» Lines giving target coordinates
== == ==
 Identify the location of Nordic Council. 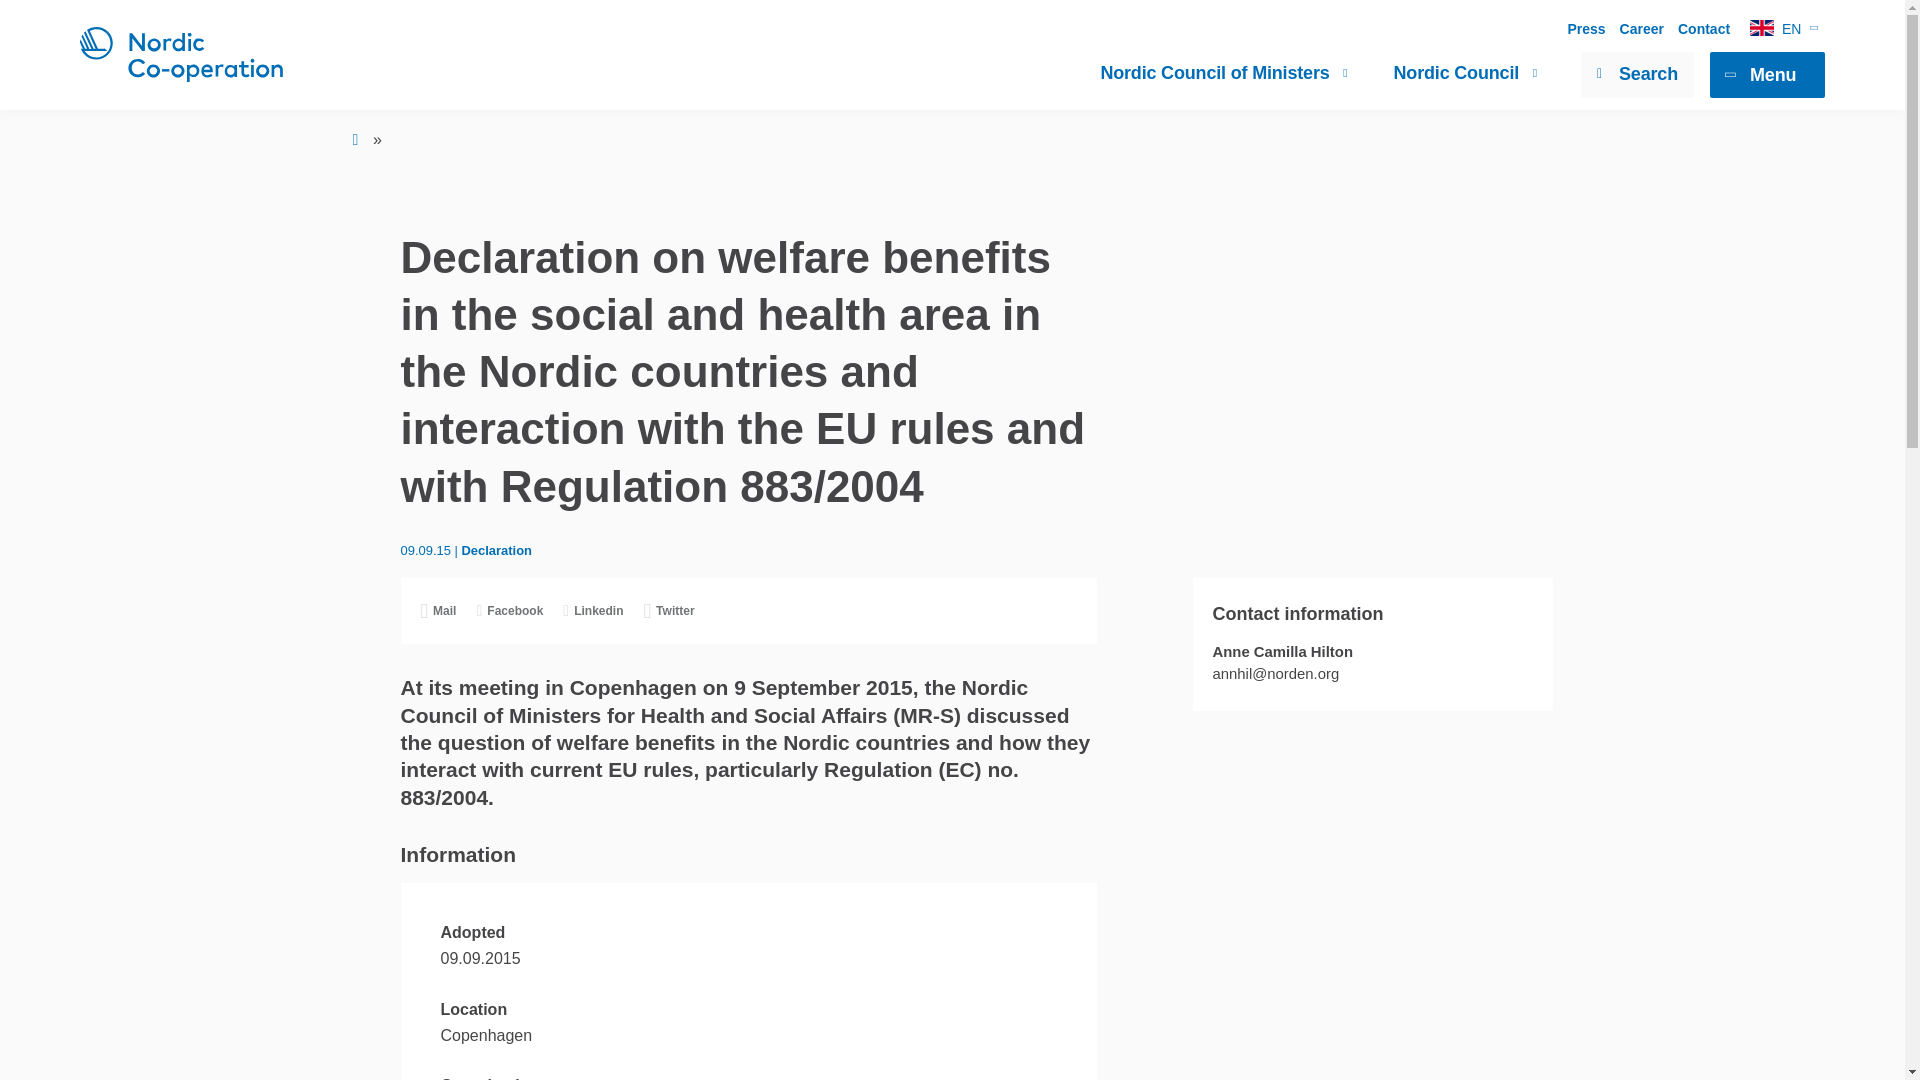
(1466, 72).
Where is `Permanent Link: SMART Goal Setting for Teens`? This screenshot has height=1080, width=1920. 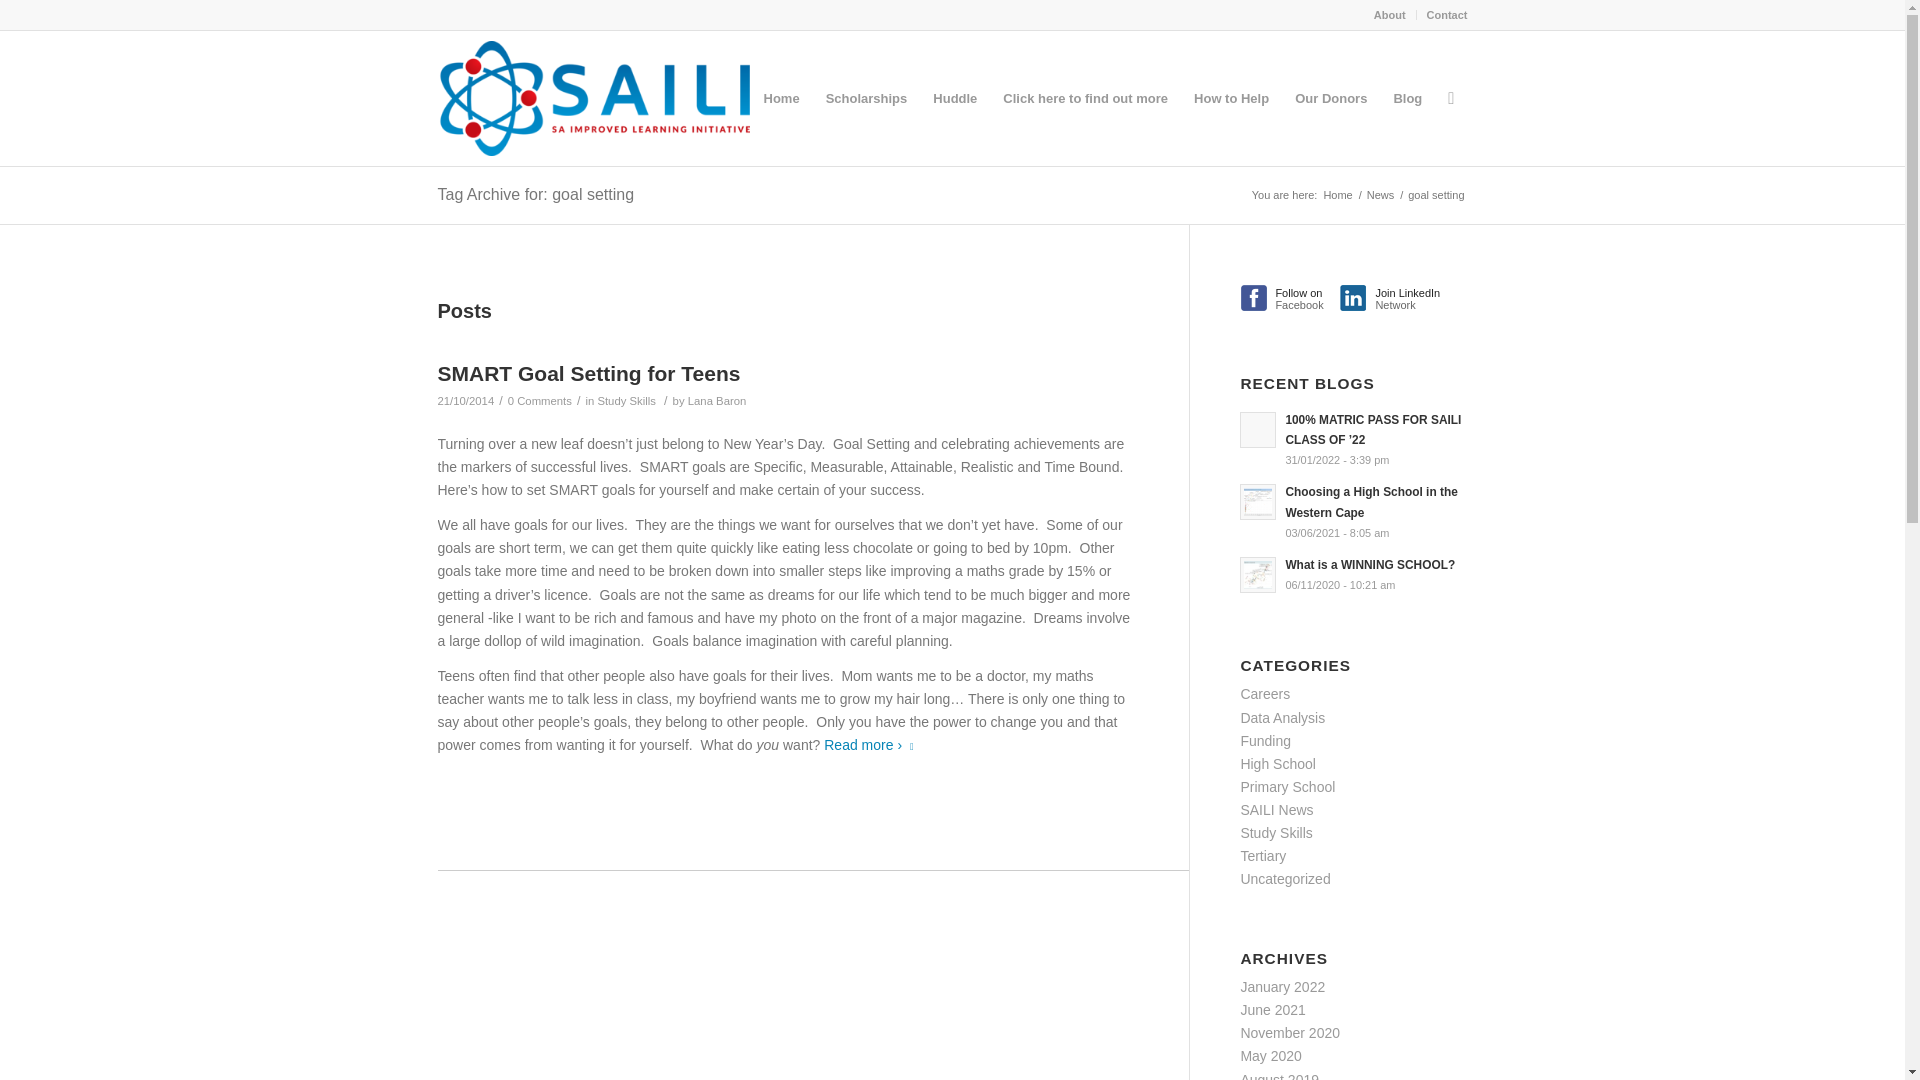
Permanent Link: SMART Goal Setting for Teens is located at coordinates (536, 194).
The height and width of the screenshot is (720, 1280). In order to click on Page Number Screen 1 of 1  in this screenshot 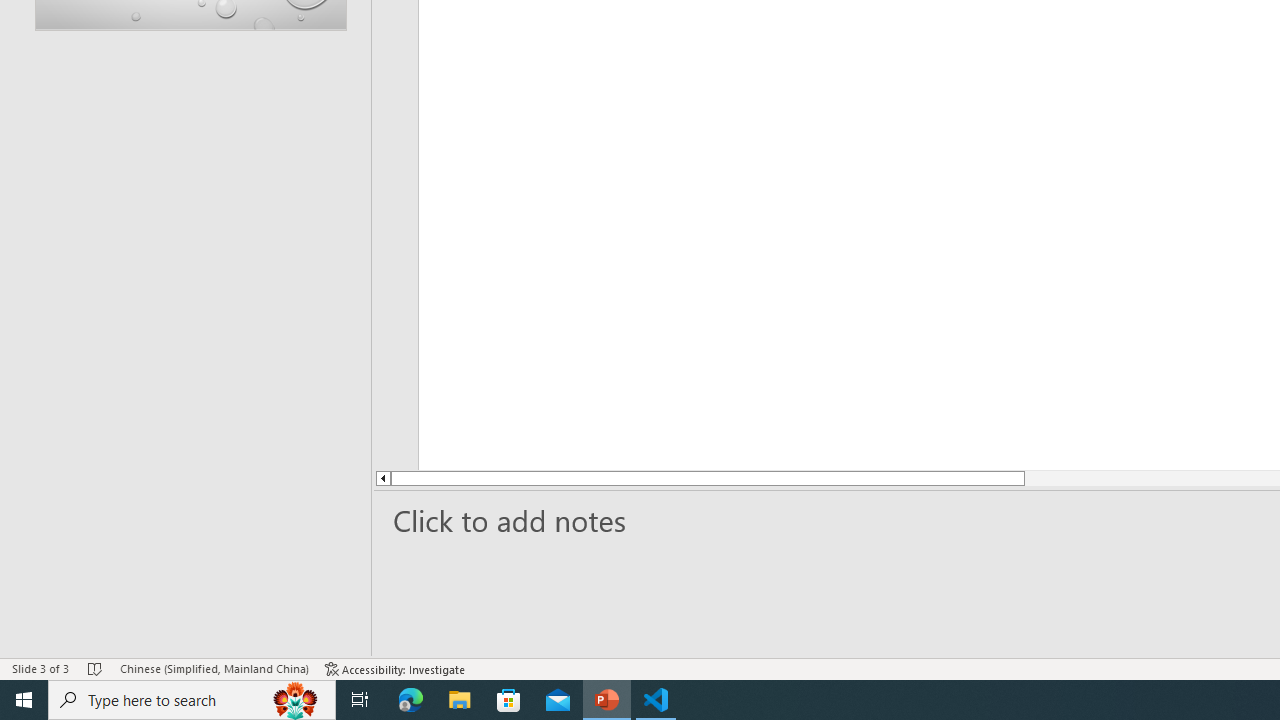, I will do `click(62, 640)`.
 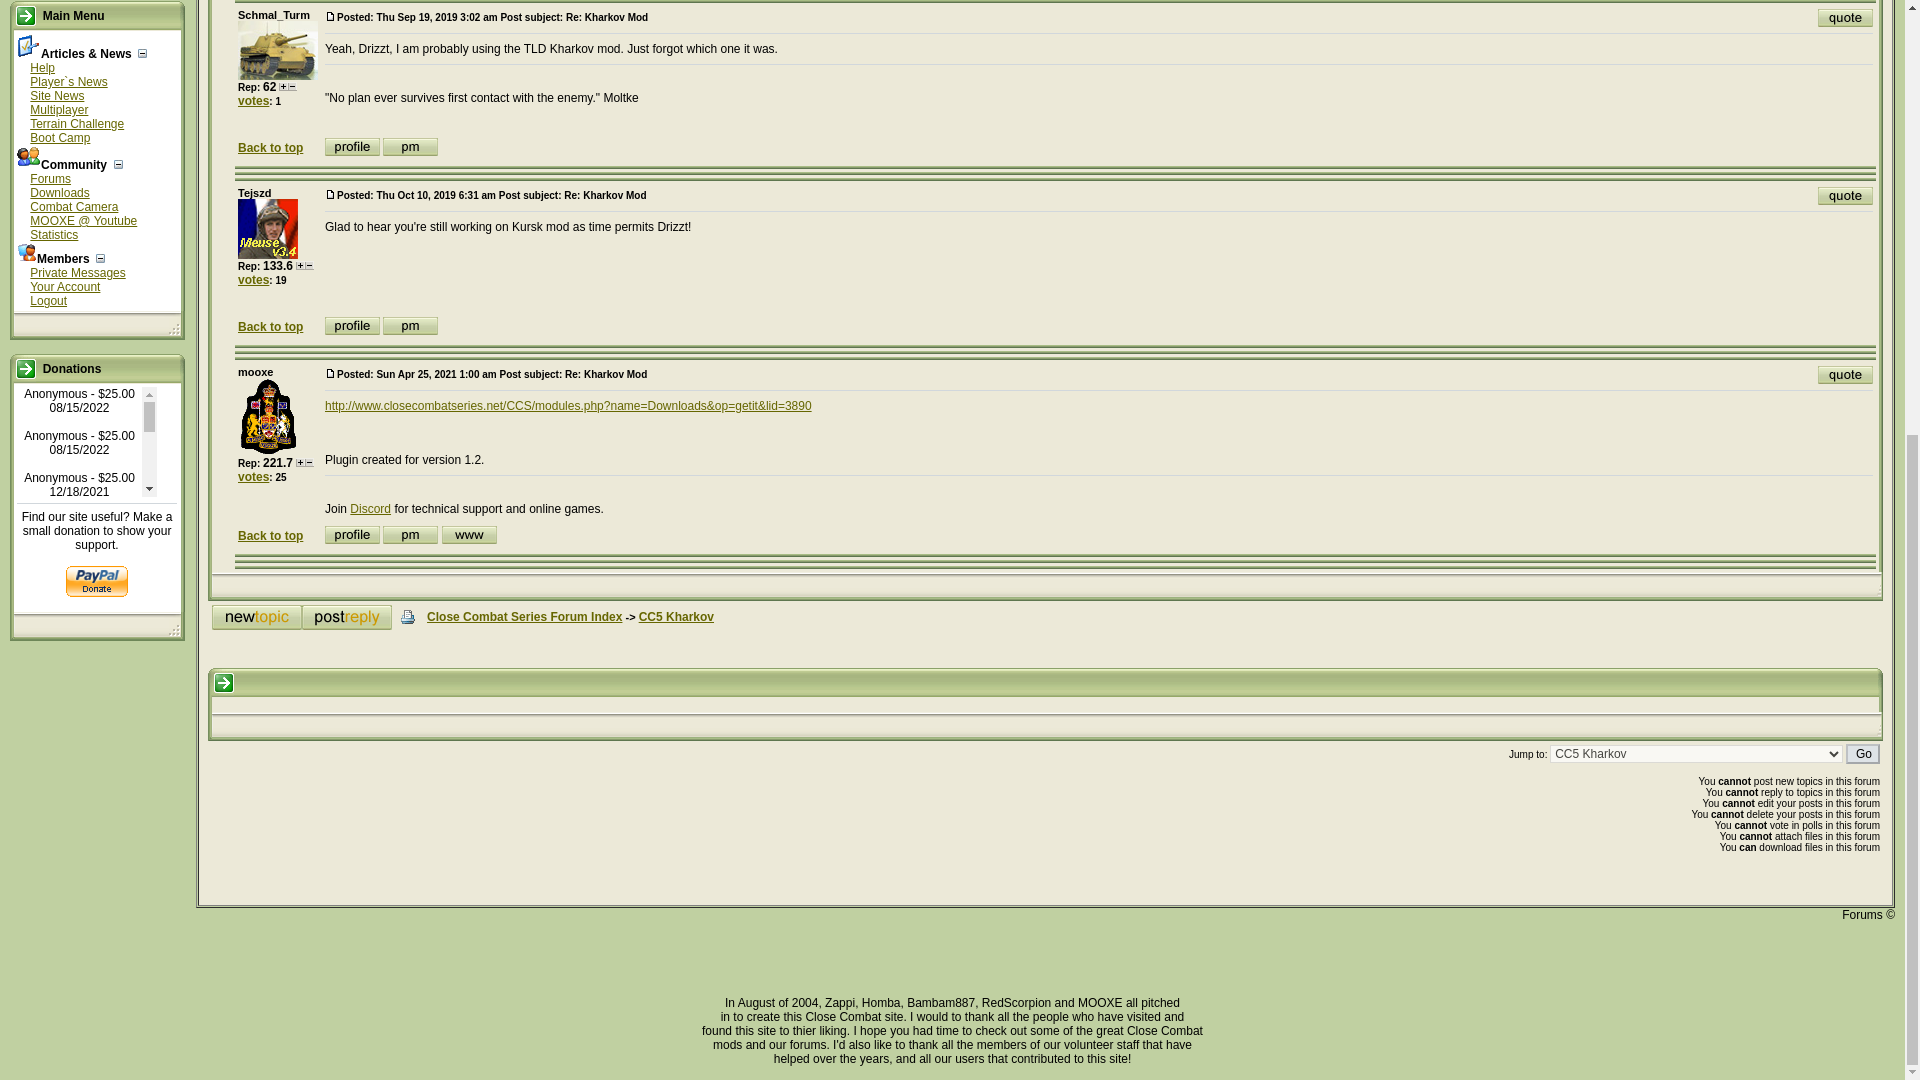 What do you see at coordinates (77, 272) in the screenshot?
I see `Private Messages` at bounding box center [77, 272].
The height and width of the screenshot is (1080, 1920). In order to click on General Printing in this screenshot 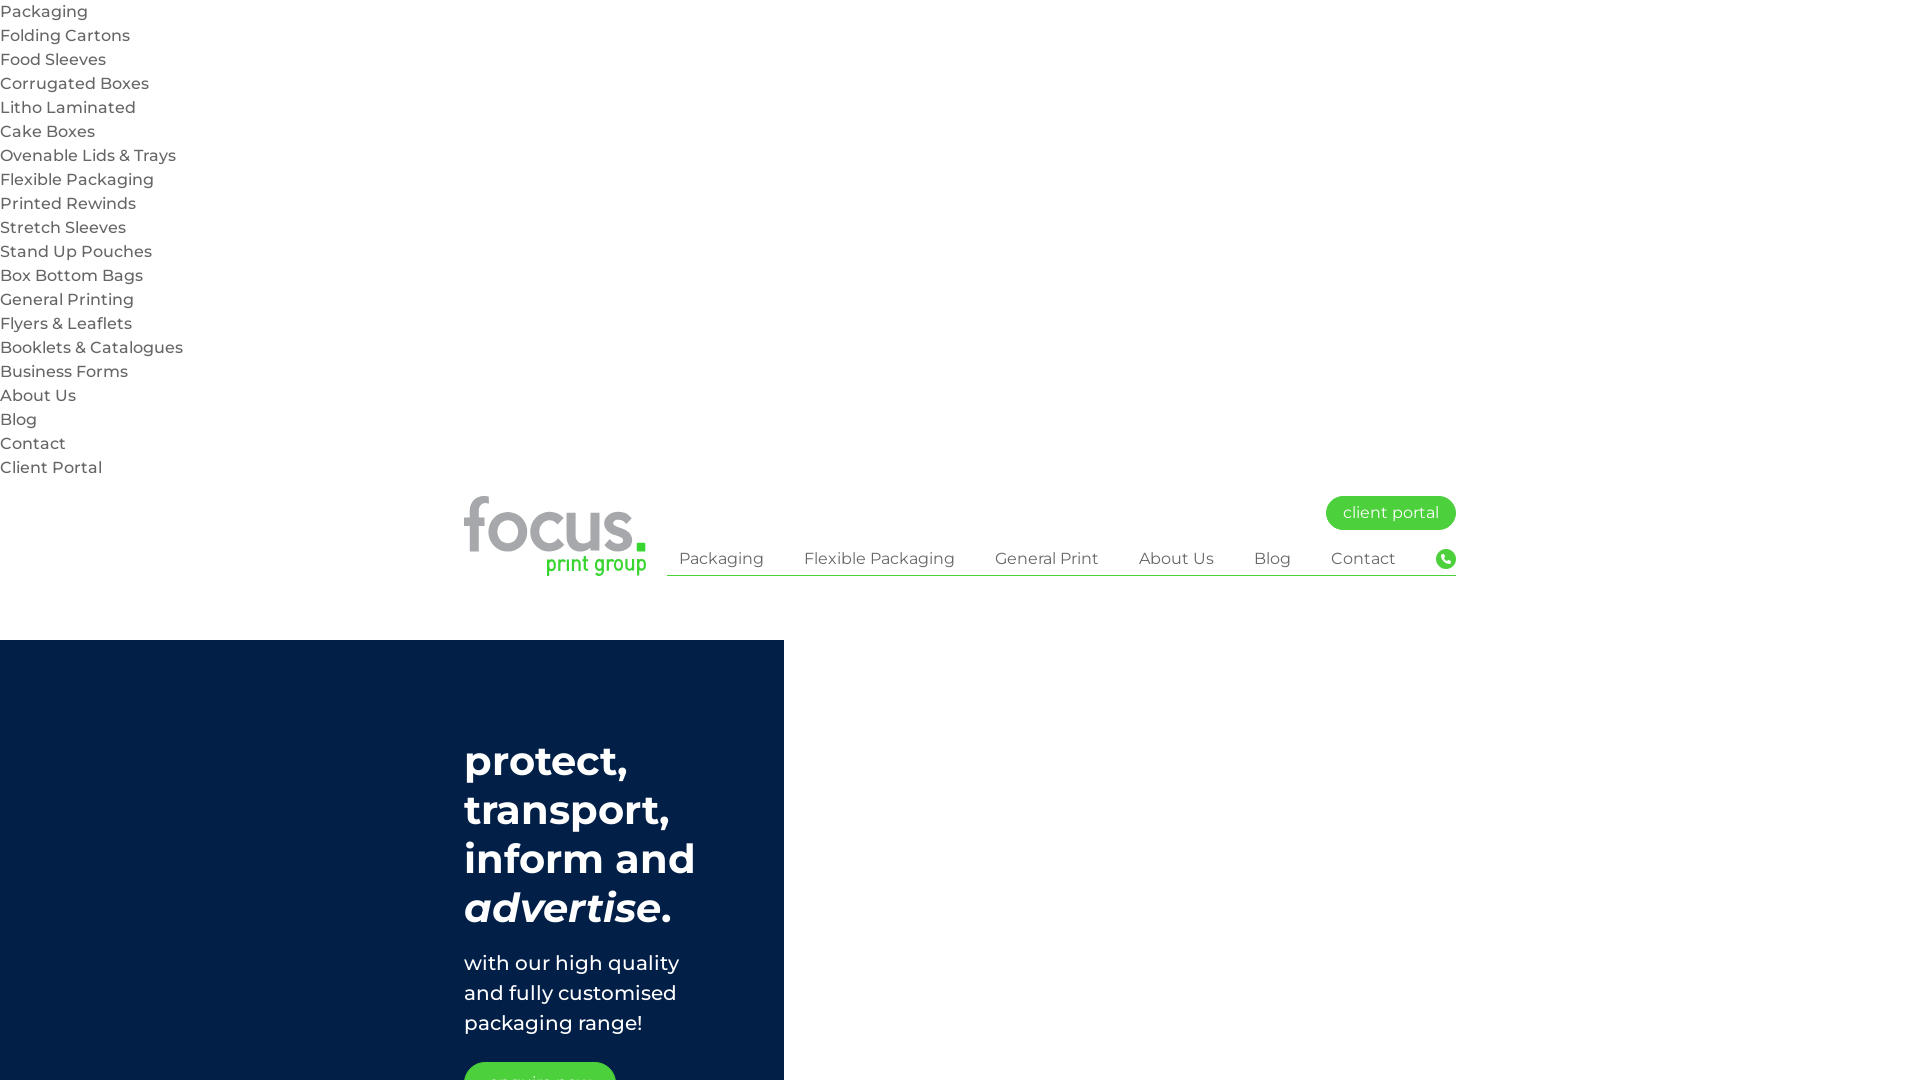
== == ==
» REQUIREMENT
Rewrite the lines from the first one through the line containing "Permanent Link: SMART Goal Setting for Teens is", substituting "screen capture" for "screenshot" and leaving everything else unchanged. Omit the pictures.

» WORKED SOLUTION
 Identify the location of Nordic Council. 
(1466, 72).
Where is `Permanent Link: SMART Goal Setting for Teens`? This screen capture has height=1080, width=1920. 
Permanent Link: SMART Goal Setting for Teens is located at coordinates (536, 194).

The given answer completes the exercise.